• **Text section**
※
The MOSFET is an advanced type of FET, used to amplify or switch voltages within circuits. This is a voltage-controlled device and it overcomes the drawbacks of FETs like slow operation, moderate input impedance & maximum drain resistance. Whenever a voltage supply is applied to the gate pin of this transistor, then it will start conducting throughout the Source & Drain pins. MOSFET is classified into two types P-channel MOSFET & .N-channel MOSFET. There are many transistors available that fall under p- channel and n-channel categories. Among them, BS138 MOSFET falls under the N-channel MOSFET category. This article discusses an overview of BSS138 MOSFET, pin configuration, specifications, application circuit, and its applications.
What is BSS138 MOSFET?
The BSS138 MOSFET is an N−Channel enhancement mode MOSFET produced with Onsemi’s proprietary, DMOS technology & high cell density. These MOSFETs are available in the SOT-23 package and these are mainly designed to reduce on−state resistance and also supply strong, consistent, and quick switching performance. So these MOSFETs are perfect for high efficiency-based power management applications.
This BSS138 MOSFET has robust & compact nature, so it is suitable for portable applications like cell phones & power management circuits. This MOSFET is expensive as compared to its substitute 2n7002.
Pin Configuration:
The pin configuration of BSS138 MOSFET is shown below. This MOSFET includes three pins which are discussed below.
BSS138 MOSFET Pin Diagram
- Pin1 (Source): This terminal allows the Electrons to enter the channel.
- Pin2 (Gate): This terminal controls the MOSFET biasing.
- Pin3 (Drain): Electrons leave through this terminal from the channel.
Features & Specifications:
The features and specifications of BSS138 MOSFET include the following.
- It is an N-Channel Logic Level MOSFET.
- Its Turn ON & OFF time is 20ns.
- Its continuous Drain Current or ID is 200mA.
- It comes in low on-state resistance.
- Its Gate threshold voltage or VGS-th is 0.5V.
- Its On-state resistance is 3.5ohms
- Its Drain to Source Voltage or VDS is 50Volts
- Its Gate threshold voltage or VGS-th is 1.5V.
- Its Gate source voltage is ±20V
- Its Max power dissipation is 360mW
- Its operating junction temperature ranges from -55°C – 150°C.
Alternative & Equivalent BSS138 MOSFETs
Alternative BSS138 MOSFETs are 2N7002, NTR4003, FDC666, 2N7000, FDC558, BS170,etc. Equivalent BSS138 P-Channel MOSFETs are; FDN358P & BSS84 and Its other N-Channel BSS138 MOSFETs are; IRF3205, BS170N, 2N7000, IRF540N, IRF1010E, etc.
Logic Level Converter Circuit using BSS138 MOSFET
A logic level converter circuit is one type of special circuit, used to change the voltage from 5 volts to 3.3 volts and vice versa. The logic level converter circuit using bss138 MOSFET is shown below. This circuit can be built with BSS138 N-channel MOSFET, two 10k ohm resistors, a diode, and a 3.3Volts and 5Volts battery. Connect the circuit as per the circuit shown below.
※
• **Information shown**

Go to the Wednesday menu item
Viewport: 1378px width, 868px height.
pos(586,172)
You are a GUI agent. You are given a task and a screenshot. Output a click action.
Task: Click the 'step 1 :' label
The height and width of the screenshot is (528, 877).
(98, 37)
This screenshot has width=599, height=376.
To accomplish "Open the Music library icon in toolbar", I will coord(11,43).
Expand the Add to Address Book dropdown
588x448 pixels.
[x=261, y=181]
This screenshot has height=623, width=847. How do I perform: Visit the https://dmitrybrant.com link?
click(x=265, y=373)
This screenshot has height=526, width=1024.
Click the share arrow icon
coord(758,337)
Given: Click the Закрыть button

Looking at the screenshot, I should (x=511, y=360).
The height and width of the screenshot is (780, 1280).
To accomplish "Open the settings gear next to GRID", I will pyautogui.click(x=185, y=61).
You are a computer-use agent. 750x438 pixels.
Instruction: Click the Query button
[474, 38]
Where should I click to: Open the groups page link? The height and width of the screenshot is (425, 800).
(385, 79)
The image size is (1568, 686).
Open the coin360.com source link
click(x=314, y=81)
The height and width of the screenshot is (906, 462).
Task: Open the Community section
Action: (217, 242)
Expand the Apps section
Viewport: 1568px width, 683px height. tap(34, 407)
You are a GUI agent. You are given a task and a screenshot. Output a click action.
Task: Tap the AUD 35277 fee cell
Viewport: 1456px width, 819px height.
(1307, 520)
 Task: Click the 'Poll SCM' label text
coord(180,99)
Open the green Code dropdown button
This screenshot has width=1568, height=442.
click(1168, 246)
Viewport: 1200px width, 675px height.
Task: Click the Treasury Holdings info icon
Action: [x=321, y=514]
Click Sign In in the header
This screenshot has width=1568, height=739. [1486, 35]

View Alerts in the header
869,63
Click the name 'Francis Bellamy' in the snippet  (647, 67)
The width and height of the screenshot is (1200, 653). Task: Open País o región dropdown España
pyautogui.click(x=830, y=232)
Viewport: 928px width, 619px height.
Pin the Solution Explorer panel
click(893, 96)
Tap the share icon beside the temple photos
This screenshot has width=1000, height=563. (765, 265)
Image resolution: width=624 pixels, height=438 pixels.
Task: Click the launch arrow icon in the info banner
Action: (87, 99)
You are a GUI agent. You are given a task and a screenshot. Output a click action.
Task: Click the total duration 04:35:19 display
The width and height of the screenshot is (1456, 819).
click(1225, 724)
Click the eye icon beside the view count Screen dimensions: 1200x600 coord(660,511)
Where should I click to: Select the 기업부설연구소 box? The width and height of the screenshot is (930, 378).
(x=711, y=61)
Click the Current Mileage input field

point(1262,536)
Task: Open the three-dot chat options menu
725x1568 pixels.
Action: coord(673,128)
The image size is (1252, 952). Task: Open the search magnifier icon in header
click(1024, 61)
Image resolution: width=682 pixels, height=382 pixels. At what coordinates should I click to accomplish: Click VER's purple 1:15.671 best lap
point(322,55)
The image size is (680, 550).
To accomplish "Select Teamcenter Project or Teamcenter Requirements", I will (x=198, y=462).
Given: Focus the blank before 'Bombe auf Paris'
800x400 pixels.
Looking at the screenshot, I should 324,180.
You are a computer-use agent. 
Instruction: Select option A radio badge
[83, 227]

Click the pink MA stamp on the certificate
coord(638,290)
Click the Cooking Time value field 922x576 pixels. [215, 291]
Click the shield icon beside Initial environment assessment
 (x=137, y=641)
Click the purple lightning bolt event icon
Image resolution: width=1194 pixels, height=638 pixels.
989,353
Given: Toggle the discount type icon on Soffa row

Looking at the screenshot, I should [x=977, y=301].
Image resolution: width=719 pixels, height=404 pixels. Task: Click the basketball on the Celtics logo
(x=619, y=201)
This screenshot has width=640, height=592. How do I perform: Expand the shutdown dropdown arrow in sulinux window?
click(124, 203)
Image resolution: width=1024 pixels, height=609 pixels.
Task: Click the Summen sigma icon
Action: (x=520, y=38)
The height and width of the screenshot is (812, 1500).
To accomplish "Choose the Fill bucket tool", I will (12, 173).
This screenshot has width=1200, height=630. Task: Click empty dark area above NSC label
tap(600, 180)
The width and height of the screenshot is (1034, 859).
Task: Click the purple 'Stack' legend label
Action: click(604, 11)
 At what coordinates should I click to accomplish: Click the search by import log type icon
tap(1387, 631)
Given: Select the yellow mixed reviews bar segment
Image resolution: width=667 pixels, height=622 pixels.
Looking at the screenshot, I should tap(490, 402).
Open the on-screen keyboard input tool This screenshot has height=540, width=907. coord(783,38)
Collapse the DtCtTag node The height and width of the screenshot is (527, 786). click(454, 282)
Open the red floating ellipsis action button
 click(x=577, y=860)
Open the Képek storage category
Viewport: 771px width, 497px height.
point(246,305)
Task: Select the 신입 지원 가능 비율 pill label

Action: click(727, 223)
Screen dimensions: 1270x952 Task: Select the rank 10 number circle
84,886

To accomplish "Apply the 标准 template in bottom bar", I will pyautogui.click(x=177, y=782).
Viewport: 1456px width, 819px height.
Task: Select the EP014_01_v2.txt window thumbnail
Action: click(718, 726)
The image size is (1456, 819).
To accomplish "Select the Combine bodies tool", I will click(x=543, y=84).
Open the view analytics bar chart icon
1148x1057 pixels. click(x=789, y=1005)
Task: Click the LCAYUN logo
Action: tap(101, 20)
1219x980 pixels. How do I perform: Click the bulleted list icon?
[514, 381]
※
• **What to work on**
**1.** For each statement about the BSS138 text above, answer yes or no according to whether it agrees with the text, and quote the deciding words.
(a) The BSS138 comes in the SOT-23 package.
(b) The BSS138 costs less than the 2n7002.
(c) The BSS138 has a maximum power dissipation of 360mW.
**2.** Switch "biasing" to "switching state" in the BSS138 text, and write out the passage from "- Pin2 (Gate): This" to "ID is 200mA." with that change.

• **Answer list**
**1.**
(a) Yes: "These MOSFETs are available in the SOT-23 package"
(b) No: "This MOSFET is expensive as compared to its substitute 2n7002."
(c) Yes: "Its Max power dissipation is 360mW"

**2.**
- Pin2 (Gate): This terminal controls the MOSFET switching state.
- Pin3 (Drain): Electrons leave through this terminal from the channel.
Features & Specifications:
The features and specifications of BSS138 MOSFET include the following.
- It is an N-Channel Logic Level MOSFET.
- Its Turn ON & OFF time is 20ns.
- Its continuous Drain Current or ID is 200mA.